As aves vêem um mundo muito diferente daquele que conhecemos, e agora podemos ter uma pista do que isso parece graças a uma câmara especialmente concebida para simular a visão das aves.
Parte de ser fascinante, as imagens resultantes também explicam porque é que as aves podem navegar com tanta precisão através da folhagem densa.
A bióloga comportamental Cynthia Tedore, anteriormente da Universidade de Lund na Suécia, explica que a equipa queria procurar os padrões na natureza que as aves vêem, mas os cientistas ainda não pensaram em procurar.
Optaram por explorar a visão das aves porque as aves são muito orientadas visualmente – usam a sua visão para forragem e caça à comida – e ao contrário dos olhos humanos, os olhos das aves podem detectar uma quarta cor.
Nos nossos olhos, temos três tipos de receptores de cor, ou cones – são sensíveis às frequências de luz vermelha, azul e verde. As aves têm um quarto receptor que varia consoante a espécie no tipo de frequência que podem detectar.
algumas aves, como os comedores de mel australianos, têm os seus receptores de quarta cor sensíveis à luz violeta; noutras, como os papagaios, estes cones podem detectar a luz mais para dentro da parte UV do espectro.
Para descobrir como estes cones sensíveis à luz violeta e UV se traduzem visualmente, os investigadores fotografaram o habitat florestal denso tanto na Suécia como na Austrália utilizando uma câmara multiespectral com filtros especialmente concebidos para imitar o que uma ave pode ver.
O que descobriram foi bastante impressionante.
As imagens multiespectrais mostram claramente como a sensibilidade UV detecta um maior contraste entre a superfície superior e inferior das folhas, fazendo sobressair a posição e orientação de cada folha de uma forma muito clara, 3D.
“O que parece ser uma confusão verde para os humanos são folhas claramente distinguíveis para as aves. Ninguém sabia disto até este estudo”, disse o biólogo Dan-Eric Nilsson, também da Universidade de Lund.
As superfícies superior e inferior das folhas reflectem níveis semelhantes de luz UV, pelo que os investigadores pensam que as diferenças se devem à quantidade de UV que as folhas reflectem versus transmitir.
A luz UV foi reflectida das folhas mais de 25 vezes a quantidade que foi transmitida através delas.
Em comparação, os nossos olhos de beady não conseguem dizer a diferença porque a luz verde é transmitida e reflectida em torno da mesma quantidade, criando muito menos contraste quando vista através de frequências verdes.
” provavelmente ajuda as aves a voar e saltar através da folhagem densa com maior agilidade”, disse Tedore à ScienceAlert.
“Muitas aves procuram insectos e aranhas escondidos nas superfícies inferiores das folhas, e ser capaz de localizar rapidamente estas superfícies deve aumentar a sua eficiência de forragem.
“Utilizando modelação por computador, Nilsson e Tedore também calcularam que o contraste máximo das folhas é visto em comprimentos de onda UV curtos em copas bem iluminadas e abertas e em comprimentos de onda UV mais longos em copas mais baixas e fechadas. Isto pode explicar porque é que a quarta cor que as aves detectam varia.
O que vemos nas imagens UV visualizadas é apenas uma simulação da visão das aves porque os nossos olhos infelizmente não estão completamente à altura da tarefa.

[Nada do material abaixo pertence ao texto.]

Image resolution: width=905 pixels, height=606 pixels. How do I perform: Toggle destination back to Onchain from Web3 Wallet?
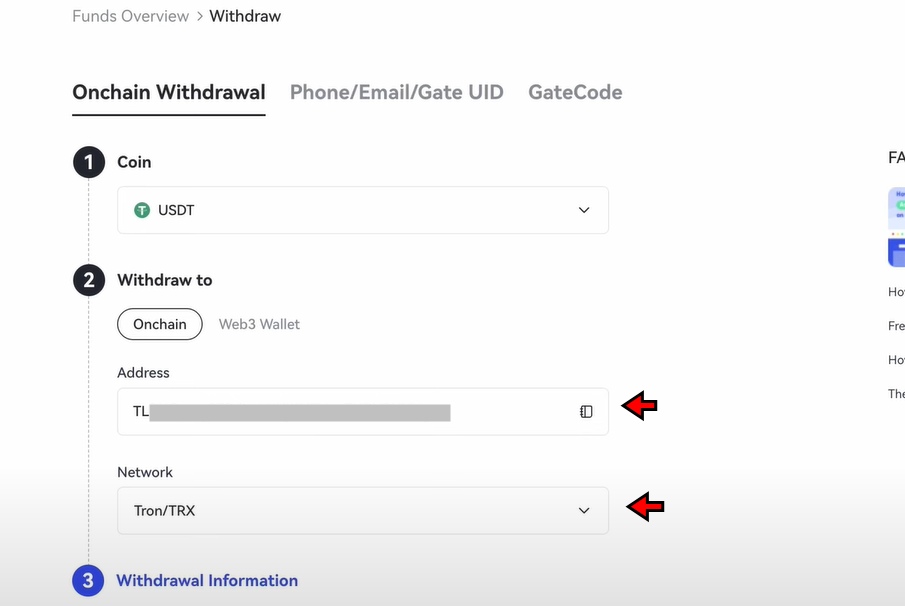point(159,324)
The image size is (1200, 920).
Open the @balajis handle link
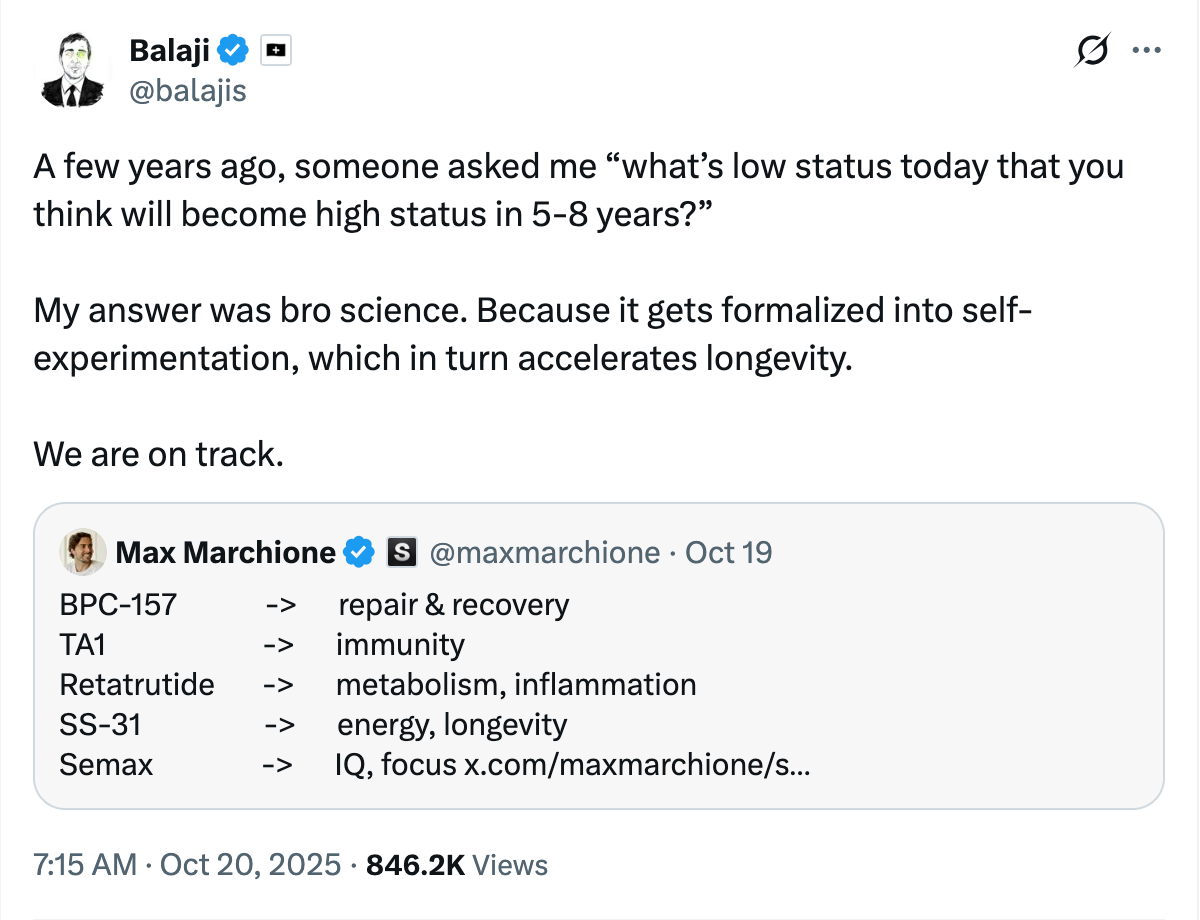pyautogui.click(x=188, y=91)
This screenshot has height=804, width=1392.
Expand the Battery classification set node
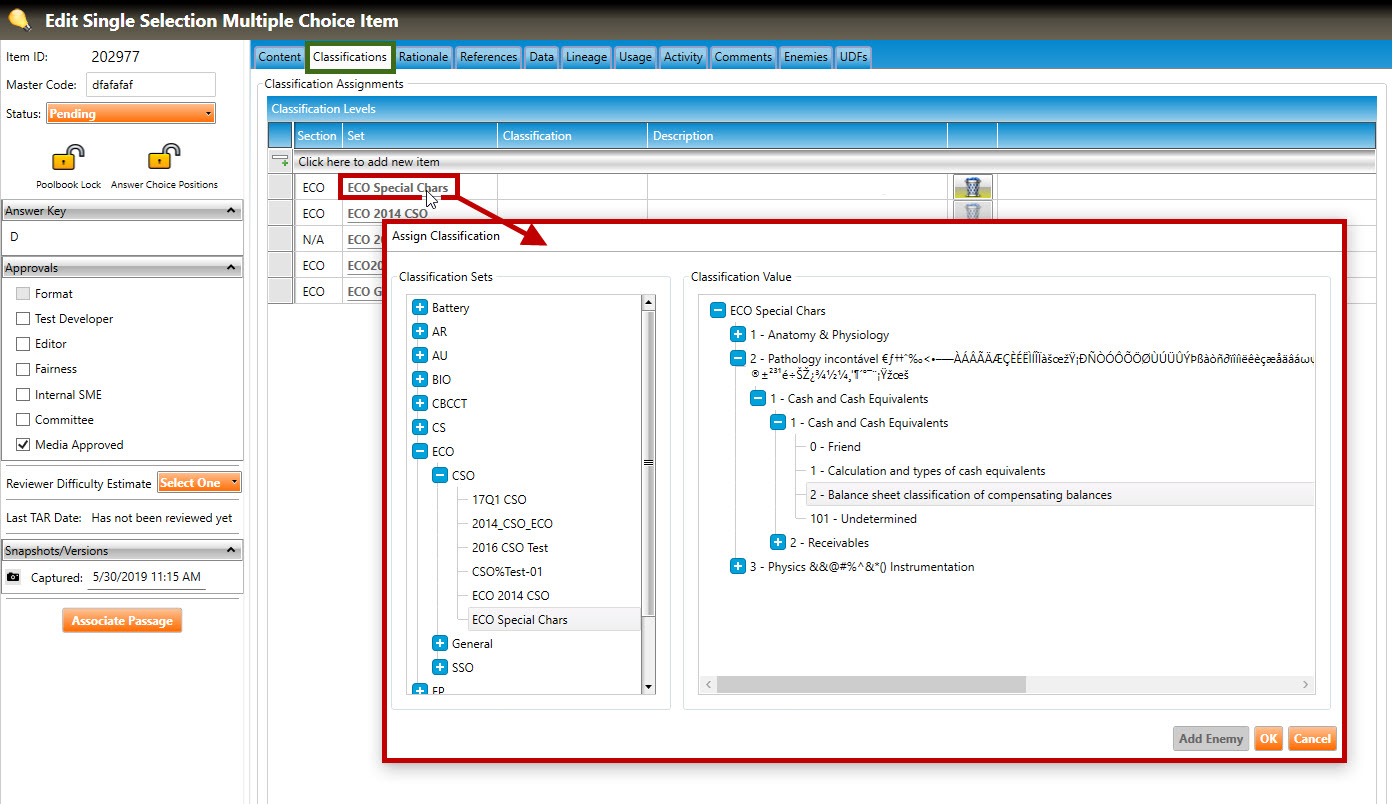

“Uma vez que as aves têm quatro classes de cones (vermelho, verde, azul e UV), e nós só temos três (vermelho, verde, azul), só podemos visualizar três canais de cones das aves de cada vez”, explica Tedore. “É-nos impossível gerar uma representação realista de como seria a visão com quatro canais de cone”

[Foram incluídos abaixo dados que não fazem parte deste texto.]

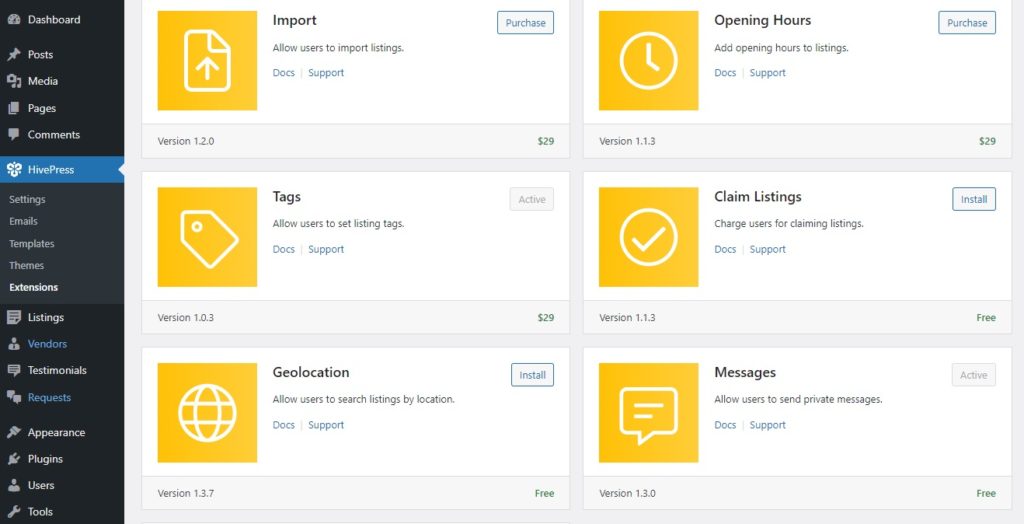Install the Claim Listings extension
This screenshot has width=1024, height=524.
973,199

Mas mesmo que nós próprios não consigamos ver verdadeiramente estas cores extra, poderíamos ainda assim fazer uso da visão super-colorida das aves através da tecnologia.
“A estrutura 3D melhorada no UV poderia ser visualizada por veículos controlados remotamente ou autónomos para os ajudar a navegar melhor em ambientes florestais complexos sem ficarem enredados por folhas”, sugere Tedore.
“Uma desvantagem de ter uma quarta classe de cones é que ocupa espaço na retina que poderia ter sido ocupado por mais das outras três classes de cones”, diz Tedore. “Isto pode ter efeitos prejudiciais na resolução e na sensibilidade em condições de pouca luz”
Tedore diz que o próximo passo na compreensão da visão das aves será ver como as suas fontes alimentares se exibem nos raios UV. E poderão também explorar melhor a forma como a visão das aves varia entre espécies e ambientes.
“Podemos ter a noção de que o que vemos é a realidade, mas é uma realidade altamente humana. Outros animais vivem noutras realidades, e agora podemos ver através dos seus olhos e revelar muitos segredos. A realidade está nos olhos de quem a vê”, conclui Nilsson.
O seu artigo foi publicado na Nature Communications.